Vivíamos en un palacio / 5 Este niño tiene vocación
En la escuela de don Gaudencio solía aparecer algunas tardes Eugenio, un seminarista que estaba a punto de ordenarse. Él se encargaba de fomentar la vocación en los niños más piadosos. A mí me habían vestido de cura, incluso de papa, desde pequeño. Yo creo que mi madre soñaba con contemplarme, arrobada, en la Plaza de San Pedro, impartiendo desde el balcón la bendición urbi et orbi... et matri. Así que estaba destinado a entrar en palacio.
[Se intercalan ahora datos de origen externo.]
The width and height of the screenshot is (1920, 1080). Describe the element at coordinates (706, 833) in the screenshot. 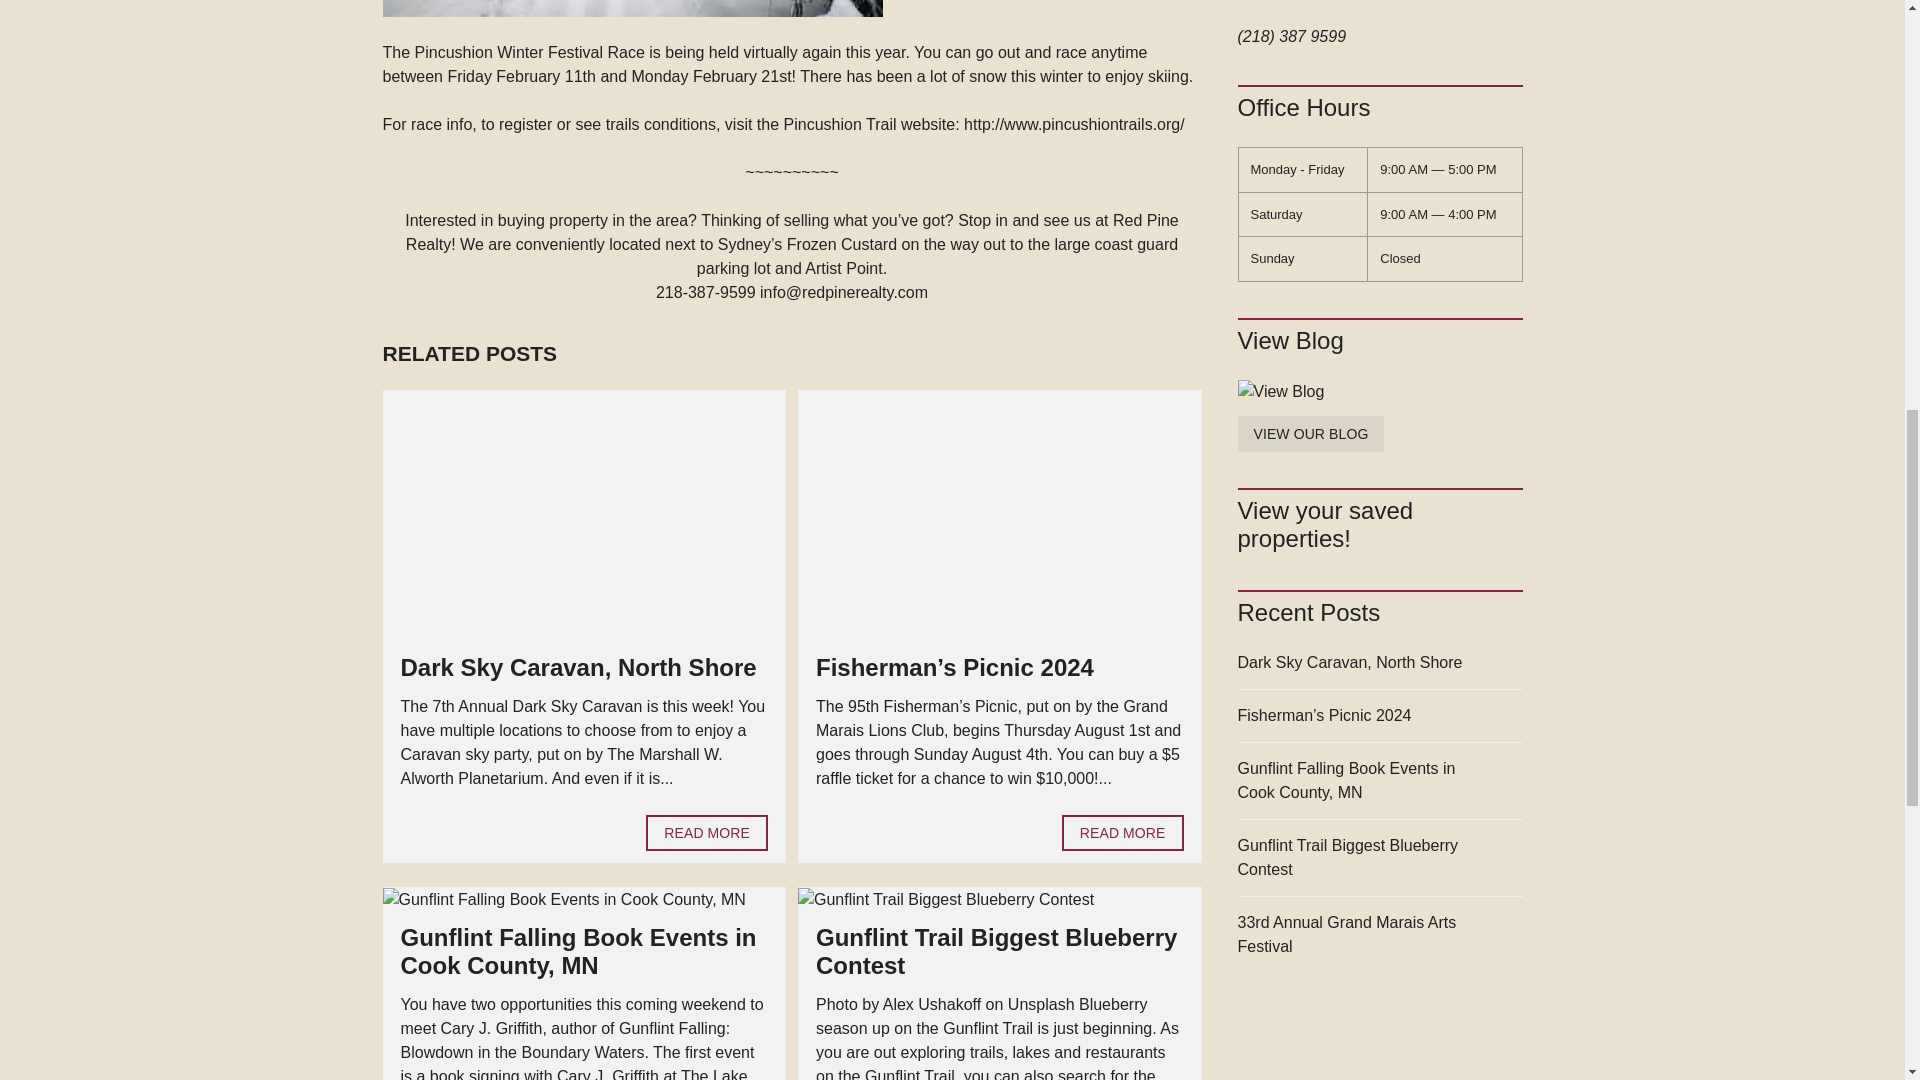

Tener vocación o no tenerla: esa era la cuestión primordial allí. A menudo conversábamos entre nosotros, niños de diez y once años, sobre el enigma, "Félix se va a marchar porque dice que no tiene vocación", "a mí me ha dicho don Victorino que es pronto para saberlo", "pues yo creo que sí que la tengo". La vocación formaba parte de aquellas cosas que sabíamos que tenían que llegar, pero que todavía no habían aparecido: algo más bien físico que descubríamos en los mayores, a los que veíamos, sobre todo cuando llegaba la primavera, abandonar el recreo de repente y dejar el partido a medias para entrar en la capilla, como movidos por un resorte de urgencia. Luego salían un poco traspuestos, aunque yo interpretaba que podía ser también por el intenso olor de las azucenas, capaz de tumbar al más plantado. Observaba de reojo a mis compañeros en los rezos y cuando íbamos por los pasillos, para ver qué cara ponían y si ya les había llegado. Algunos signos eran detectores de que la cosa iba por buen camino: caminar cruzando las manos dentro de las mangas; llevar la cabeza baja y los ojos medio cerrados para pasar desapercibido o, tal vez, para lo contrario; cojear sin exageración, mostrándose lacerado por el cilicio. También descubrí que la vocación, tal como yo la entendía, era cosa de algunos ratos sí y de otros no. Por ejemplo, casi todos perdían la vocación en los paseos de media semana y de los domingos, una vez que los superiores, después de atravesar las calles de Arenas, daban permiso para romper las filas. Tampoco la notábamos en los partidos de fútbol o de pelota a mano, durante los cuales nos brotaba otra más reconocible: la de hinchas de Sierra o de Moraña. Y, sobre todo, en mi caso se diluía como la miel que ponían en el desayuno para endulzar la leche, cuando llegaban Papá y Mamá una mañana de domingo "de visita". Entonces me sentía arropado, por fin, e imploraba en silencio los mimos que mi hermana estaba usurpándome.
Cuando llegué a Segundo, ya lo tenía claro: a mí no me había llegado. Así que me fui a ver al Vicerrector y se lo dije. "Lo que te pasa es que tú todavía no has sentido la llamada, debes esperar un tiempo, aguanta este curso". Y para que me distrajera de mi intención de abandonar el palacio o tal vez porque de verdad cantaba bien, el caso es que me metió en el coro. Allí comenzó mi breve carrera musical, a la espera de que la dichosa vocación apareciera de una vez. ¿Sería la vocación algo parecido a los pelos del sobaco?